The diagram condenses the architecture visually. The same structure is also described here as a clear architecture overview for decision makers, domain teams, and technical teams.

1

Sources and admin layer

The architecture starts with PDFs, images, text files, Markdown, and controlled upload or bucket-sync processes. The key is that sources remain clearly identifiable.

2

Ingestion worker

The worker extracts text and page images, normalizes content, creates chunks, generates hashes, creates embeddings, and triggers controlled reindex jobs.

3

Knowledge store

Object storage and PostgreSQL with pgvector keep original files, previews, metadata, document versions, chunks, embeddings, and access information together.

4

Retrieval layer

A RAG API and MCP server provide semantic search, document lookup, chunk context, citations, filters, and permissions.

5

Agent clients and model runtime

Clients such as Codex, Claude, or Open Harness use read-only tools only. Models can run self-hosted or as cloud LLMs without receiving direct database access.

6

Operations and compliance

Kubernetes, starkAI Cloud, GDPR alignment, EU AI Act readiness, and ISO-27001-oriented controls belong to the operating model, not to a later add-on layer.

Why this structure holds up

The architecture deliberately separates ingestion, storage, retrieval, and model use. Sources stay traceable, permissions remain auditable, and agents stay controlled in production.

Deterministic ingestion

PDFs, images, and Markdown are normalized, hashed, versioned, and reindexed in a repeatable way. Reindex jobs are controlled instead of implicit.

Centralized knowledge store

Original files, previews, metadata, document versions, chunks, and embeddings stay connected in a clear storage and index layer.

Read-only retrieval

Agents access knowledge through the RAG API and MCP tools. Direct database or storage write permissions are not part of the client path.

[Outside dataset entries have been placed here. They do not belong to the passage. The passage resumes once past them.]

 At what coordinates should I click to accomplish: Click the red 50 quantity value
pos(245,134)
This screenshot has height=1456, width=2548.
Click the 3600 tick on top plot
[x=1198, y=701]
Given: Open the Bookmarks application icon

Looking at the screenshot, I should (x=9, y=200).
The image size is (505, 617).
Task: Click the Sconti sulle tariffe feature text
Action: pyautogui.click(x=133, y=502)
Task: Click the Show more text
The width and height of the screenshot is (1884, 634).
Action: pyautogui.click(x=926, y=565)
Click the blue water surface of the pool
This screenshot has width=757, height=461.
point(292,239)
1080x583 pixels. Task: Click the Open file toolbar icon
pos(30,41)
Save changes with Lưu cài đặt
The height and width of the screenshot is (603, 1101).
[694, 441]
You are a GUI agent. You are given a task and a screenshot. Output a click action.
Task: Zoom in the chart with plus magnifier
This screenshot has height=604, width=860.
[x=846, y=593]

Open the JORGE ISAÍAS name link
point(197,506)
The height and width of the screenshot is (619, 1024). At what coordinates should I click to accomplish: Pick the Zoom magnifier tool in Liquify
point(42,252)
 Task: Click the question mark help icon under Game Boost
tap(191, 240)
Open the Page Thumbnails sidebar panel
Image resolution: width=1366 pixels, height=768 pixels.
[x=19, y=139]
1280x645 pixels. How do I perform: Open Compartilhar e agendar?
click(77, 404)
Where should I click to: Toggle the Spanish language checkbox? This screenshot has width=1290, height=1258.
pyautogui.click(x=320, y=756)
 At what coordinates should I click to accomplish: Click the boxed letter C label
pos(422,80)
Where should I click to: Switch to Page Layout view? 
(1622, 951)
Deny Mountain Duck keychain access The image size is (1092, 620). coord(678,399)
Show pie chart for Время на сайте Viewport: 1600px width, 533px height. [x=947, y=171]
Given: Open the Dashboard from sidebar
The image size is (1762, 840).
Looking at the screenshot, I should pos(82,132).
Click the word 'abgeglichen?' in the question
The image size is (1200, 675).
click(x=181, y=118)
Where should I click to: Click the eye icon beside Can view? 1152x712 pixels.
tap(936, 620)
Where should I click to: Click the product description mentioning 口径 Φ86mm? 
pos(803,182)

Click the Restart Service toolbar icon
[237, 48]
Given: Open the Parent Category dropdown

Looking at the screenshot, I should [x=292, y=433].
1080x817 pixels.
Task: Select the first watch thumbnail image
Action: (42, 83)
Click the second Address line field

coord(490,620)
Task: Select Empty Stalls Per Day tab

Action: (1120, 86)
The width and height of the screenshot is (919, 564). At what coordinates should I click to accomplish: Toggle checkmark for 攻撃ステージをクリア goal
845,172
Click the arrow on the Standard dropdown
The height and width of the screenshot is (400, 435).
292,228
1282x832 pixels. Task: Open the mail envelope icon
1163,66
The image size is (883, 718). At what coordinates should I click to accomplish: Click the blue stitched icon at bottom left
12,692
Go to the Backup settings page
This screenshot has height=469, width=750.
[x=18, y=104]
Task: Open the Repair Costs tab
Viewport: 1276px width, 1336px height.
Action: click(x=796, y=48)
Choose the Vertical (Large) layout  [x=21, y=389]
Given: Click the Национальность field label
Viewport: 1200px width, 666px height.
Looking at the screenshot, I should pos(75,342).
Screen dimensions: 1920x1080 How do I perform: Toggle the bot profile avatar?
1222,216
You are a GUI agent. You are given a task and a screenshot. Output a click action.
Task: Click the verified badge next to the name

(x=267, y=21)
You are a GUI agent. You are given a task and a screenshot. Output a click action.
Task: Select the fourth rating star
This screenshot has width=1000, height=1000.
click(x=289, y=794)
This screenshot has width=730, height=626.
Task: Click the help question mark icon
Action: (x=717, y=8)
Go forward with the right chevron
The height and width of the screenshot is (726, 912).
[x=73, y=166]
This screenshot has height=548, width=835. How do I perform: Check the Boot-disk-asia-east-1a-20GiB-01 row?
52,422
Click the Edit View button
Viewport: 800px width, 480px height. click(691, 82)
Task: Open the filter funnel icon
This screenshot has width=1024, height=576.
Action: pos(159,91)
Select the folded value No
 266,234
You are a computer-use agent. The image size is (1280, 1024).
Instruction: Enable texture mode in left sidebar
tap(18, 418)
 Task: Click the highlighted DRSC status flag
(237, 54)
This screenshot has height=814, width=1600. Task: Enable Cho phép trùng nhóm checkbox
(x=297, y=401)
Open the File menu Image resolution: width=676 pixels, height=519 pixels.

When is this RAG architecture worth it?

An enterprise RAG architecture is useful when knowledge should not only be searched, but also used in an auditable, repeatable, and accountable way.

Internal knowledge systems

Employees need to find policies, project documents, manuals, or process knowledge through search and chat without losing the source trail.

Document-heavy processes

Contracts, invoices, freight papers, technical specifications, or quote documents need to be ingested in a structured way and made reusable.

Agents with controlled access

AI agents should use knowledge without receiving database or storage write permissions. Retrieval becomes the controlled interface between agent and knowledge.

Regulated organizations

When privacy, auditability, tenancy, citations, and version history matter, the RAG architecture has to support those requirements from the beginning.

Common questions about RAG architecture

These answers cover the questions that usually need to be clarified before building an enterprise RAG system.

What is the difference between RAG and a vector database?

A vector database is only one component. A RAG architecture also includes ingestion, chunking, metadata, permissions, citations, retrieval APIs, MCP tools, model access, and operating processes.

Why is deterministic ingestion important?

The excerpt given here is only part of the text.